(EXTRACTED DATA begins)
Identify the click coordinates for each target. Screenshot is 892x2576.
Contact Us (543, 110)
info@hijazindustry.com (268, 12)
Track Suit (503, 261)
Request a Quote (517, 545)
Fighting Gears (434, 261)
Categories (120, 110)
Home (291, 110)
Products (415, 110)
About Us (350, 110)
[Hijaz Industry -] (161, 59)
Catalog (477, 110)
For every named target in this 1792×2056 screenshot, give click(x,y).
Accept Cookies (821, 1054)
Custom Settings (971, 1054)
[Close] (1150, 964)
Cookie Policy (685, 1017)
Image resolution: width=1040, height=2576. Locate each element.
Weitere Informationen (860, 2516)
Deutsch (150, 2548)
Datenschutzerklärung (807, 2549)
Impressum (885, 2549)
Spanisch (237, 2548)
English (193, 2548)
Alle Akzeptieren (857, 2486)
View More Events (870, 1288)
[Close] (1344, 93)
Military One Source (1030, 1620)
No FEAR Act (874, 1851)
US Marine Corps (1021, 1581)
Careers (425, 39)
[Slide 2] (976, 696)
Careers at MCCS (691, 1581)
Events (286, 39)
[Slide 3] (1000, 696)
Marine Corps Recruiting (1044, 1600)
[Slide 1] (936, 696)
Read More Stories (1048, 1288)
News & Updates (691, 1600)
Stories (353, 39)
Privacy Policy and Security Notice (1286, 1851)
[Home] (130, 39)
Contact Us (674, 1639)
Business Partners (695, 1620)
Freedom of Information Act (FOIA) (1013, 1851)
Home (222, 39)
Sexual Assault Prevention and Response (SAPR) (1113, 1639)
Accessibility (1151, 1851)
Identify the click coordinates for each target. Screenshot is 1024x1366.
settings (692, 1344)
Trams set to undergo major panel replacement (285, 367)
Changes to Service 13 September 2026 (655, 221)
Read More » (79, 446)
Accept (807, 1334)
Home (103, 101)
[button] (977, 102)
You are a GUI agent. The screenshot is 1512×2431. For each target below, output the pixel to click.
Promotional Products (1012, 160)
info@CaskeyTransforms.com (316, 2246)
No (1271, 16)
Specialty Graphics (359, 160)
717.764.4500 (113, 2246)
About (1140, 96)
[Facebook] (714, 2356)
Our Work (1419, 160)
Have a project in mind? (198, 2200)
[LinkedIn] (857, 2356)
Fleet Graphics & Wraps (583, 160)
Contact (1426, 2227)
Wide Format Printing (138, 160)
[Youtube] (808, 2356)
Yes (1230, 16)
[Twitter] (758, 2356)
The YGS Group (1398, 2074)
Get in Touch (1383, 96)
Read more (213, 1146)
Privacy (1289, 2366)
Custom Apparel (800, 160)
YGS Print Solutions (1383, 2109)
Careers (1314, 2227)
(EXTRACTED DATA ends)
| ABOUT THIS EXERCISE |
For this exercise, give the entries above again with no difference at all.

| FINISHED TASK |
Identify the click coordinates for each target. Screenshot is 892x2576.
Contact Us (543, 110)
info@hijazindustry.com (268, 12)
Track Suit (503, 261)
Request a Quote (517, 545)
Fighting Gears (434, 261)
Categories (120, 110)
Home (291, 110)
Products (415, 110)
About Us (350, 110)
[Hijaz Industry -] (161, 59)
Catalog (477, 110)
For every named target in this 1792×2056 screenshot, give click(x,y).
Accept Cookies (821, 1054)
Custom Settings (971, 1054)
[Close] (1150, 964)
Cookie Policy (685, 1017)
Image resolution: width=1040, height=2576. Locate each element.
Weitere Informationen (860, 2516)
Deutsch (150, 2548)
Datenschutzerklärung (807, 2549)
Impressum (885, 2549)
Spanisch (237, 2548)
English (193, 2548)
Alle Akzeptieren (857, 2486)
View More Events (870, 1288)
[Close] (1344, 93)
Military One Source (1030, 1620)
No FEAR Act (874, 1851)
US Marine Corps (1021, 1581)
Careers (425, 39)
[Slide 2] (976, 696)
Careers at MCCS (691, 1581)
Events (286, 39)
[Slide 3] (1000, 696)
Marine Corps Recruiting (1044, 1600)
[Slide 1] (936, 696)
Read More Stories (1048, 1288)
News & Updates (691, 1600)
Stories (353, 39)
Privacy Policy and Security Notice (1286, 1851)
[Home] (130, 39)
Contact Us (674, 1639)
Business Partners (695, 1620)
Freedom of Information Act (FOIA) (1013, 1851)
Home (222, 39)
Sexual Assault Prevention and Response (SAPR) (1113, 1639)
Accessibility (1151, 1851)
Identify the click coordinates for each target. Screenshot is 1024x1366.
settings (692, 1344)
Trams set to undergo major panel replacement (285, 367)
Changes to Service 13 September 2026 (655, 221)
Read More » (79, 446)
Accept (807, 1334)
Home (103, 101)
[button] (977, 102)
You are a GUI agent. The screenshot is 1512×2431. For each target below, output the pixel to click.
Promotional Products (1012, 160)
info@CaskeyTransforms.com (316, 2246)
No (1271, 16)
Specialty Graphics (359, 160)
717.764.4500 (113, 2246)
About (1140, 96)
[Facebook] (714, 2356)
Our Work (1419, 160)
Have a project in mind? (198, 2200)
[LinkedIn] (857, 2356)
Fleet Graphics & Wraps (583, 160)
Contact (1426, 2227)
Wide Format Printing (138, 160)
[Youtube] (808, 2356)
Yes (1230, 16)
[Twitter] (758, 2356)
The YGS Group (1398, 2074)
Get in Touch (1383, 96)
Read more (213, 1146)
Privacy (1289, 2366)
Custom Apparel (800, 160)
YGS Print Solutions (1383, 2109)
Careers (1314, 2227)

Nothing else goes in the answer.